In addition to desert wildlife tours, visitors to Namibia’s dunes have a number of other activity options. If you’re an adrenaline junkie, you can go sand boarding, skydiving, hop on a dune buggy or ride a quad bike. Or, you can take a scenic flight for a bird’s eye view of the Namib Desert.
Some of the more spectacular dunes of Namibia are around Sossusvlei, an area distinguished by a large salt and clay pan, denoting the end of the Tsauchab River’s course. The word Sossusvlei literally translates to “dead-end” (from the Nama word “Sossus”) “marsh” (from the Afrikaans word “Vlei”). This well-known expanse is a perfect specimen of Namibia’s unspoiled desert beauty and is synonymous with images of the country.
If you want to climb one of the dunes, start with Dune 45. With its fascinating shape and accessibility, this is one of the most photographed dunes in the world. The 262-foot climb is well worth the effort, as you’ll be rewarded with an incredible panorama of Dune Valley.
For more of a challenge, tackle Big Daddy, the highest dune in Sossusvlei, though not the highest in the Namib Desert. This honor is given to Dune 7, which has been measured at 1,066 feet tall. The climb up Big Daddy is not for the faint-hearted or anyone with a fear of heights. You need to start early in the morning due to the heat, but also because that’s the time when the place is most picturesque. The rising sun makes one side of this monstrous dune glow a fiery red, while the other is entirely in the shadows. When you reach the first plateau, you’ll get a peek down into Dead Vlei, the white pan filled with the skeletons of age-old camelthorn trees.
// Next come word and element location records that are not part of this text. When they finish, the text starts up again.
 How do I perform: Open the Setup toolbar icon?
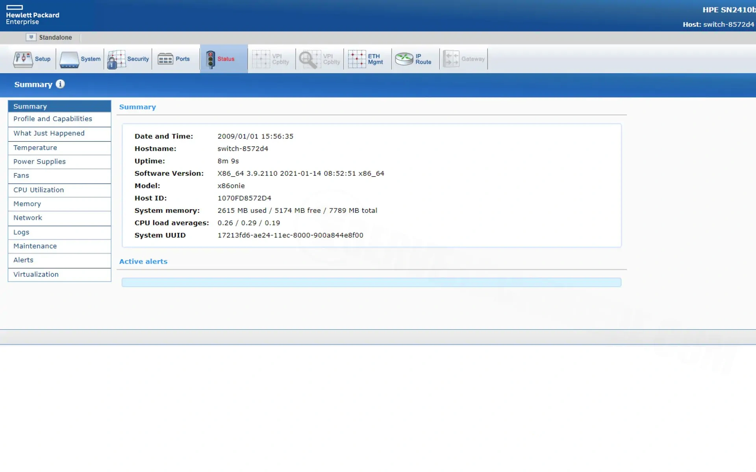[23, 59]
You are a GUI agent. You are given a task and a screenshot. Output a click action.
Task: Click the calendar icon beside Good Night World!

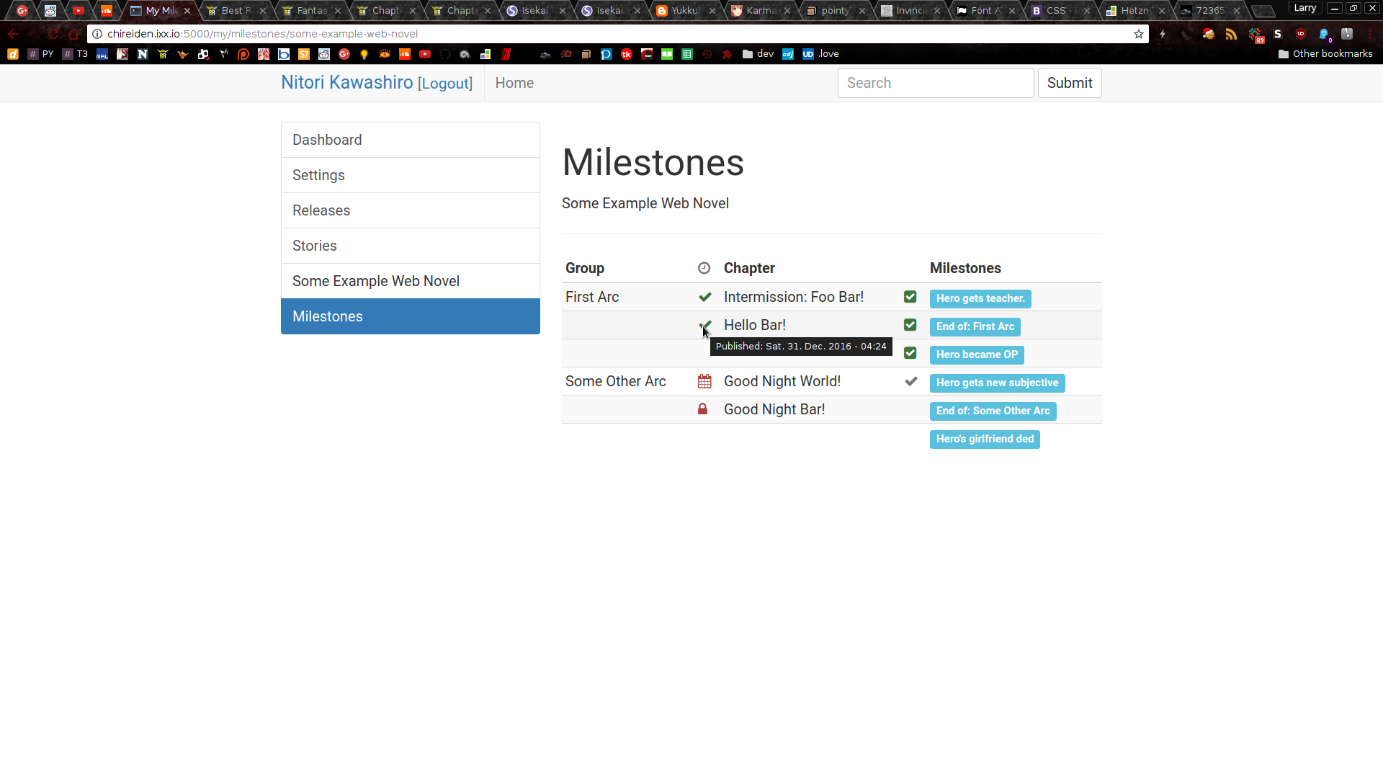pyautogui.click(x=704, y=381)

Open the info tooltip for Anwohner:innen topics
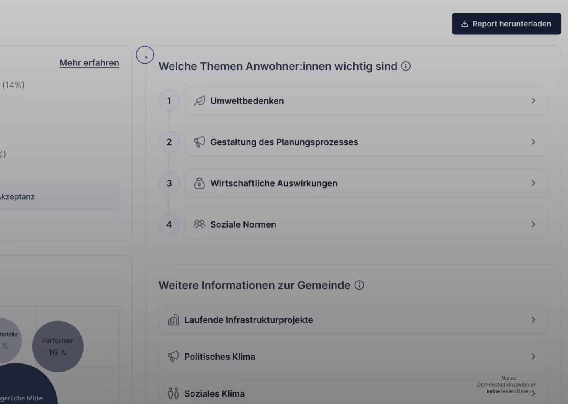(405, 66)
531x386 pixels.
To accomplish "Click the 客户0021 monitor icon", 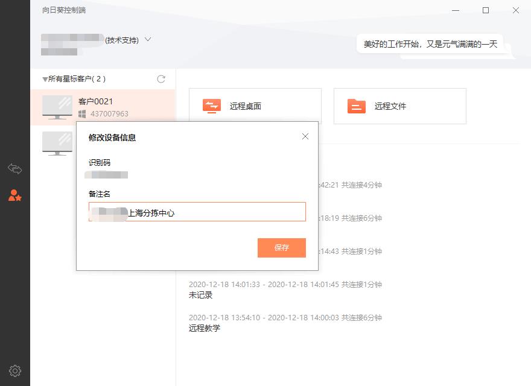I will [57, 107].
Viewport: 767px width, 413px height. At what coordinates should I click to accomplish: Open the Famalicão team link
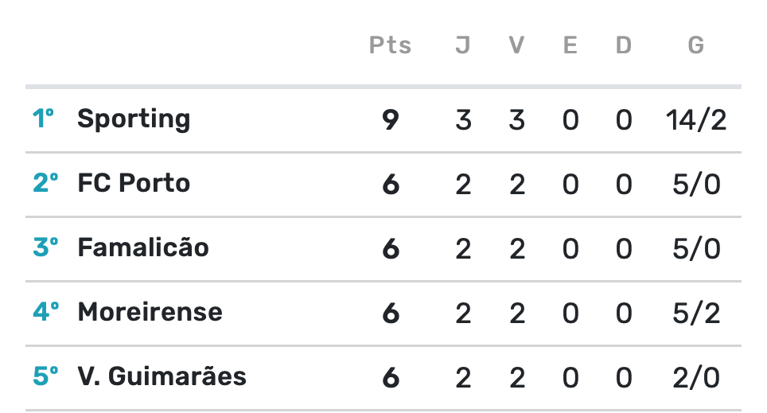(x=143, y=247)
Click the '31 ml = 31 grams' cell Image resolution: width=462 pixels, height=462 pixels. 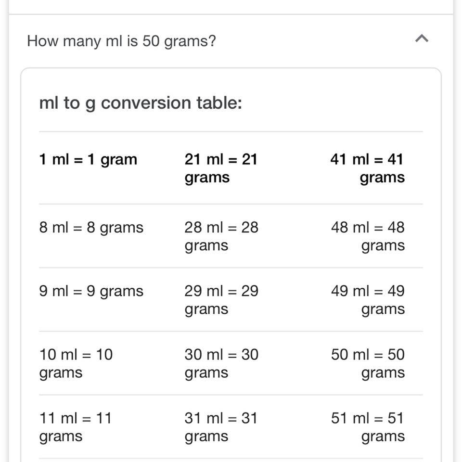point(221,427)
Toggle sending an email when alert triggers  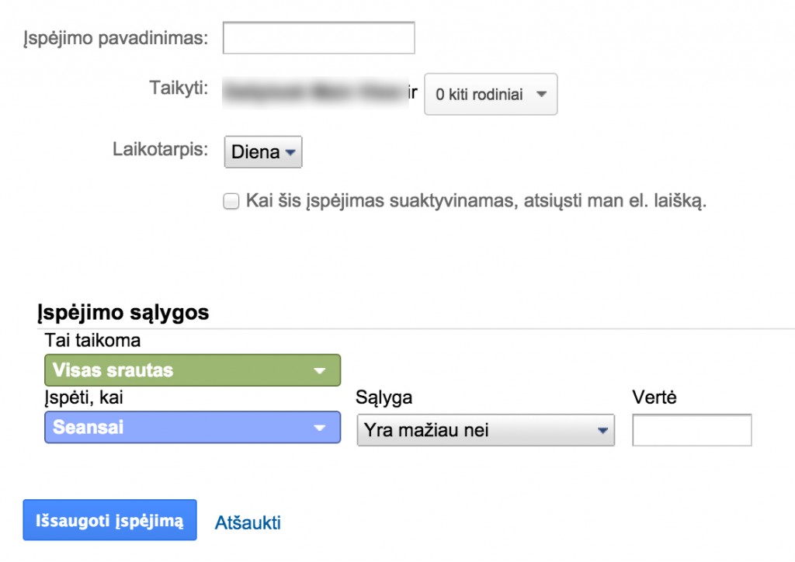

Ascending the second peak requires stamina and an extremely large bottle of water. By this time, the sun is blazing and there’s not a spot of shade in sight. But, when you reach the summit, the scene is astounding. Pinch yourself! You’ve just conquered one of nature’s toughest goliaths. And you can take comfort in knowing that the descent is a piece of cake. Just slide down the side and in mere minutes, you’ll be on the parched clay of Dead Vlei. Toast to your accomplishment with an ice-cold Windhoek Lager.